Memory In-Between: Remote Revisit
As the earliest universe of my childhood, home taught me the full significance of territory and shelter, the metaphysics of inside and out, the symbolism of doors, windows, and roofs. I spent sixteen years in my old home, an apartment, in Chongqing, China. Two years ago, for some reason, my parents had to sell the property. When home becomes unvisitable, memory and digital particle-composed scene become the only approaches to recall those either ordinary or sparkling moments of home.
In this exploration, I asked my grandmother to record the whole process with her phone from the lift hall to the door of our old apartment. The video is about nothing but the corridor that I had walked through countless times. The corridor is true and it’s truer in my memory - the exposed cable, the dusky light, the mold and stain at the corner of wall and the clothes hung by an unknown neighbour — all these elements in the corridor weaved an indescribable and sophisticated scene, a scene took a lot of my imagination to experience.
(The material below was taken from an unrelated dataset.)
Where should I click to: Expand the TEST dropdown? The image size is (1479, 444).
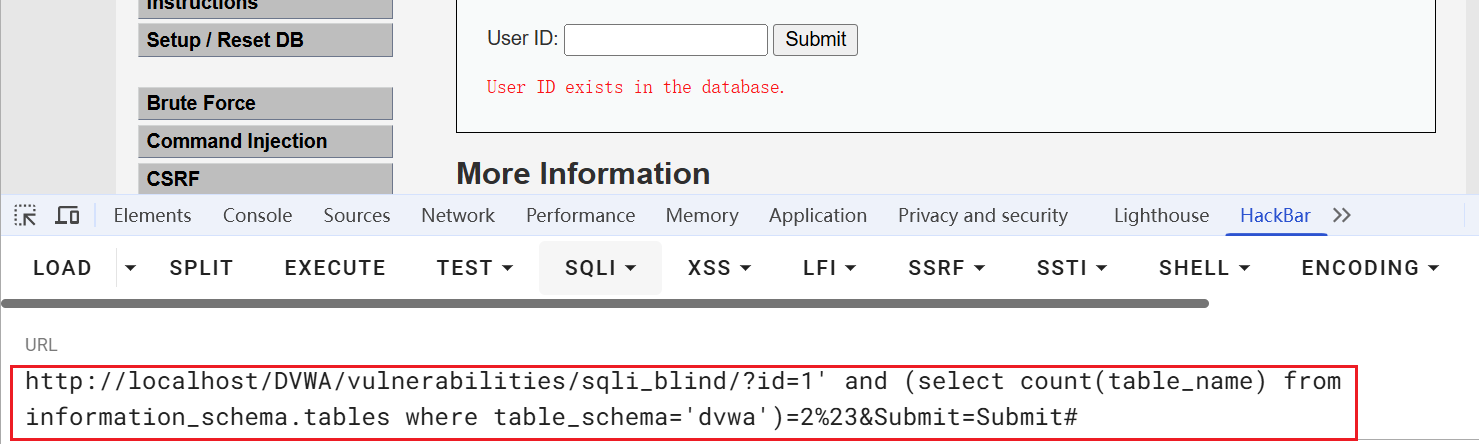[475, 268]
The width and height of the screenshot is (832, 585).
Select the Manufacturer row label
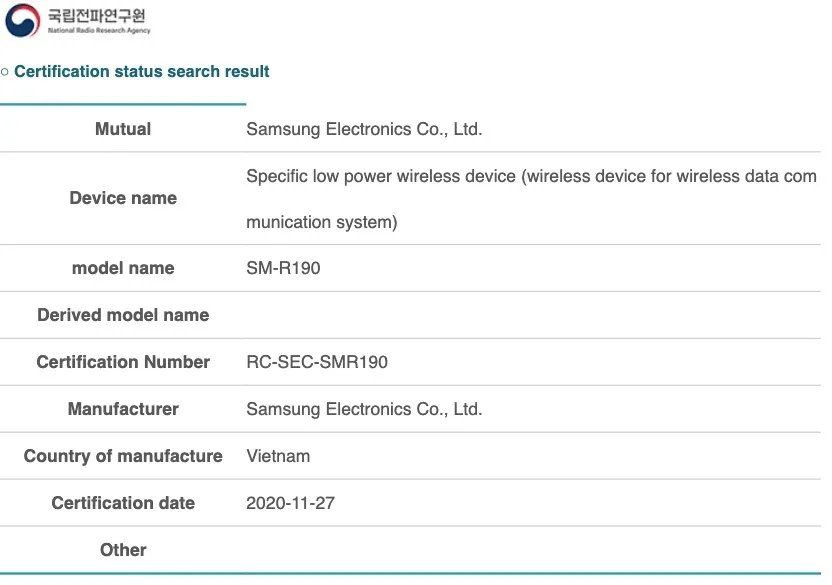pyautogui.click(x=123, y=409)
The corridor conceived by camera is as saturated with emotion and as real as its physical existence. The video is not only a symbol that directly portrays the space itself; it is a projection of my existential experience which buried deep in my embodied memory.
The corridor is unmaintained much duskier than it I remember. “So many of our old neighbours moved away”, grandma said. “What about the neighbour who’s doing decorating business?” I asked, for I‘ve seen the familiar large advertising board on the wall. “They left too”, answered by grandma, “and I have no idea where they went.”
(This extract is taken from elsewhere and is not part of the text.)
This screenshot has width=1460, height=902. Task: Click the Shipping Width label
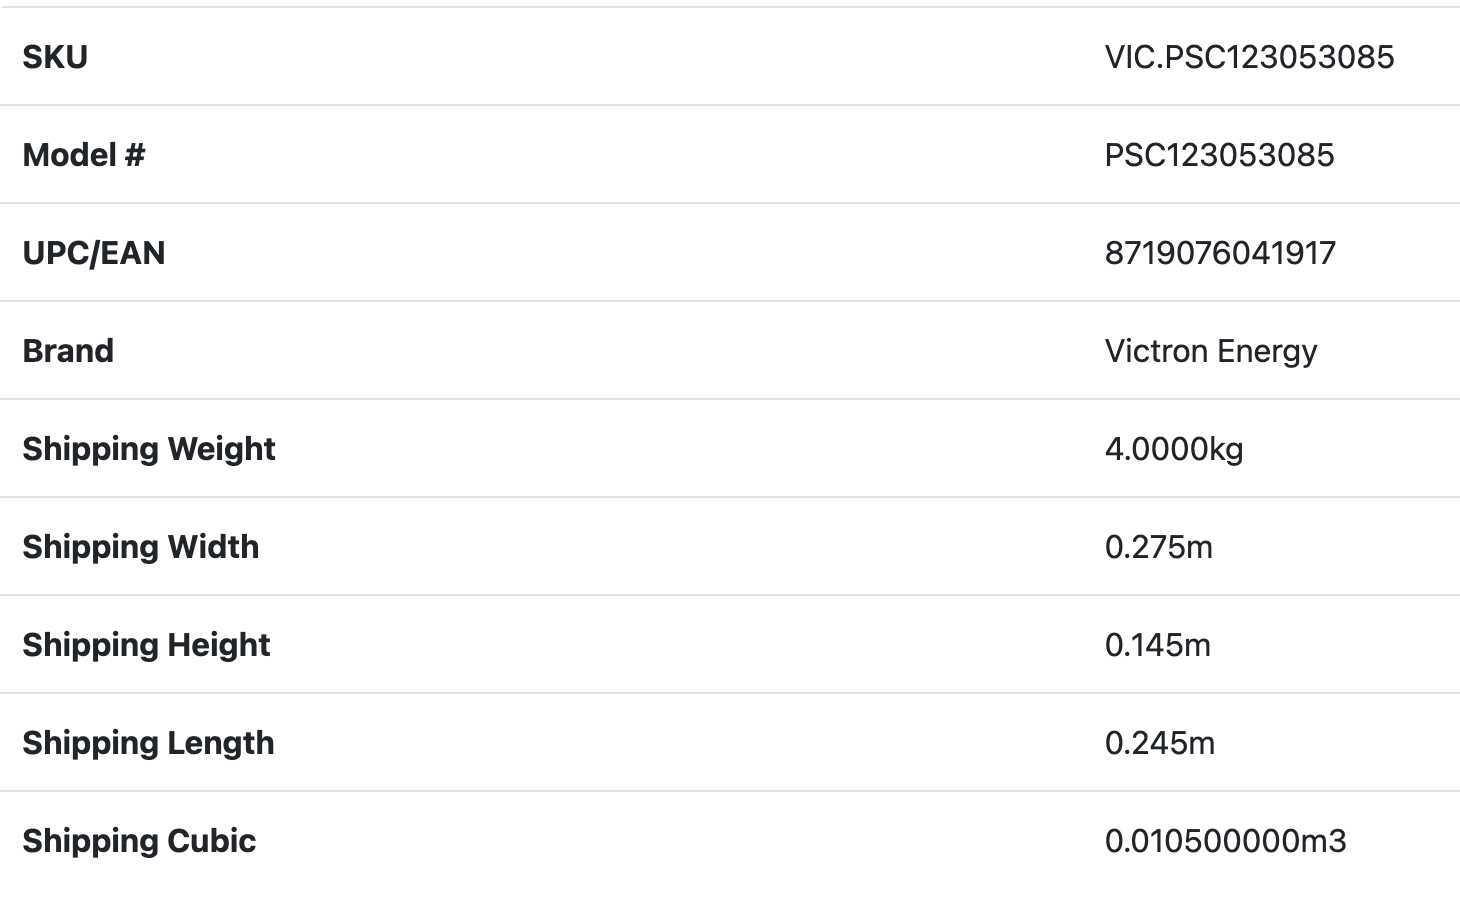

(Right) Posters were taken down yet the marks of tape left on the wall in the following years.
(Left) Hand-drawn elevation of the bedroom of my childhood.
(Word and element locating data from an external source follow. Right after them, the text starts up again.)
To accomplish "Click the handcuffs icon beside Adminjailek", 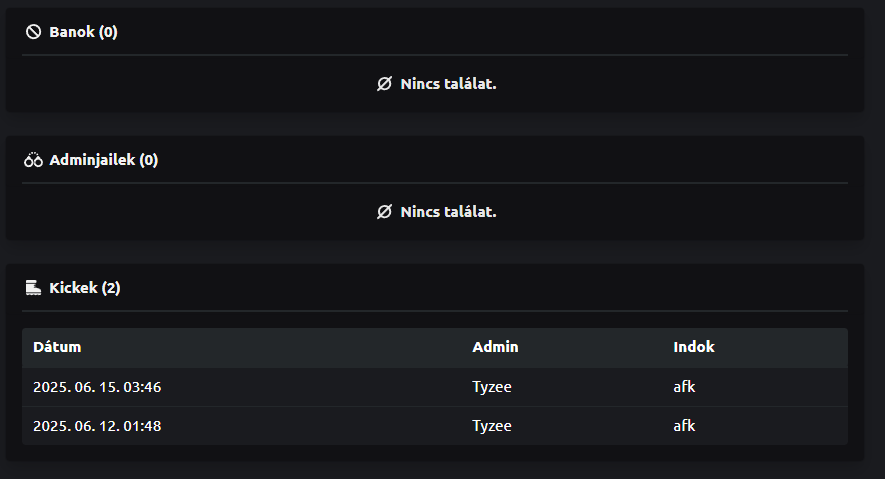I will click(34, 160).
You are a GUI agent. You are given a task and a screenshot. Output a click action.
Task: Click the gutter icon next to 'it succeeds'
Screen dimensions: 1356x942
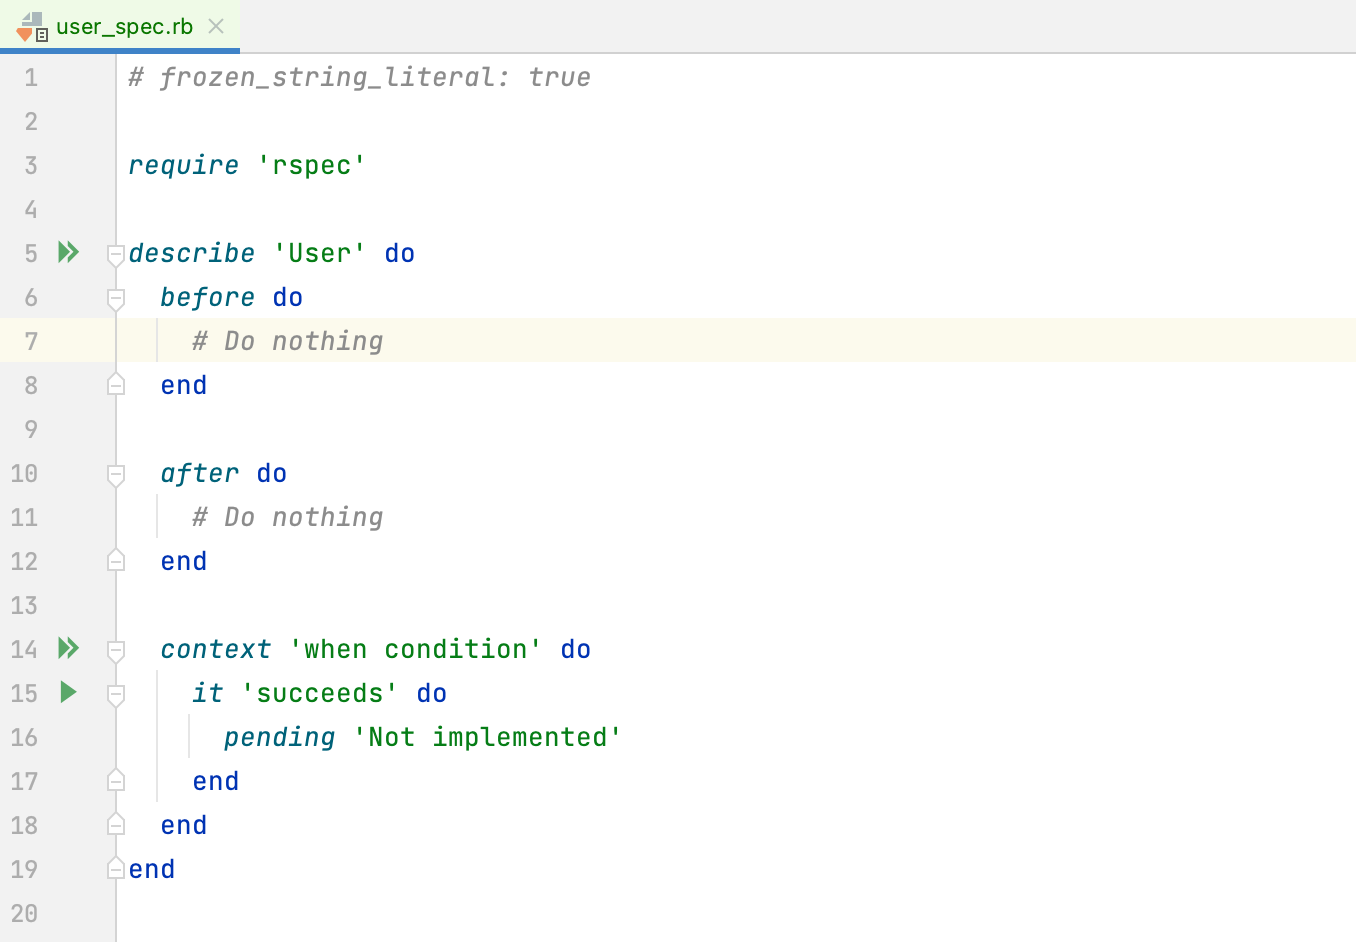(67, 693)
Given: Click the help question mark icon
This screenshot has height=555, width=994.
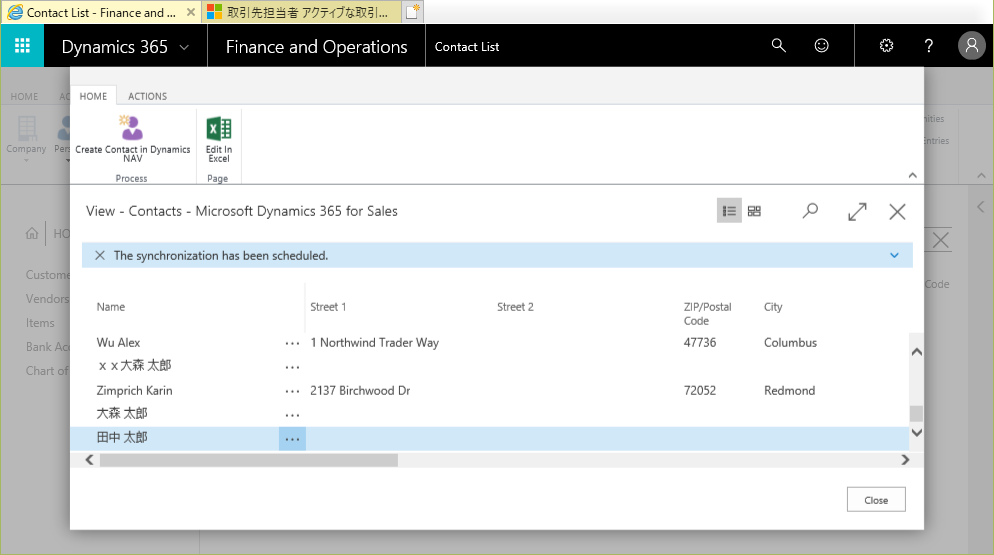Looking at the screenshot, I should point(929,46).
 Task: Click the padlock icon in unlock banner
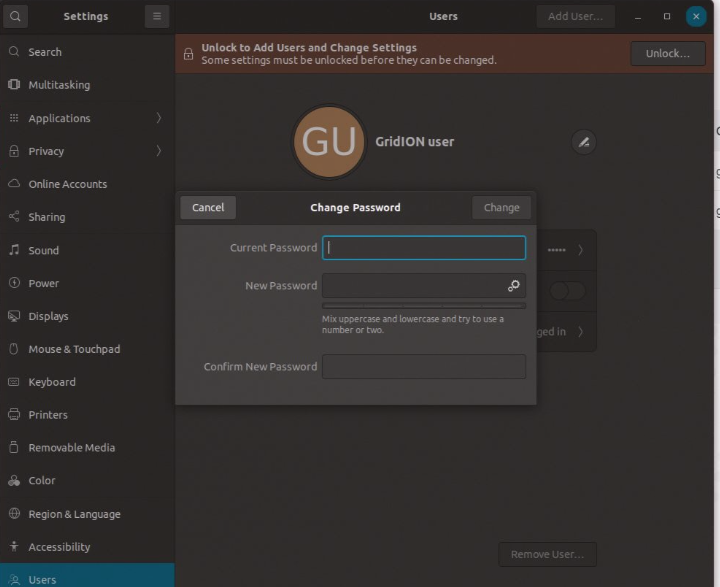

The elevation of my bedroom is the first step of visualization of my memory of home. The door of the memory palace has slowly opened since I put the first stroke onto the paper. — the pink wall that has never been painted in the past ten years or so, the mug and stacked books on the chest, the shoe box collected by my grandmother under my bed, and the marks left by tape on the wall. There was a period of time that I was keen to put all my collected posters on the wall; several years after that, the posters had been pin-downed, and some parts of the wall skin had been peeled off along with the posters. The acrylic painting below is based on the marks as a mimic of the imperfection of my old home.
Three layers of media were applied on the canvas – white glue was applied between the two layers of acrylic paint to help peel off the top layer of paint.
“Literature is made at the boundary between self and the world, and during the creative act this borderline softens, turns penetrable and allows the world to flow into the artist and the artist to flow into the world.” (Pallasmaa 2009)
The mental impact brought by the artwork arises from the experiences of my authentic sense of life. I encountered myself, my emotion, and my own past in an intensified manner while creating the painting.
(Left) I used scalpel to tear and peel the top layer of paint from canvas.
(Right) Scan of the bottom layer of painting.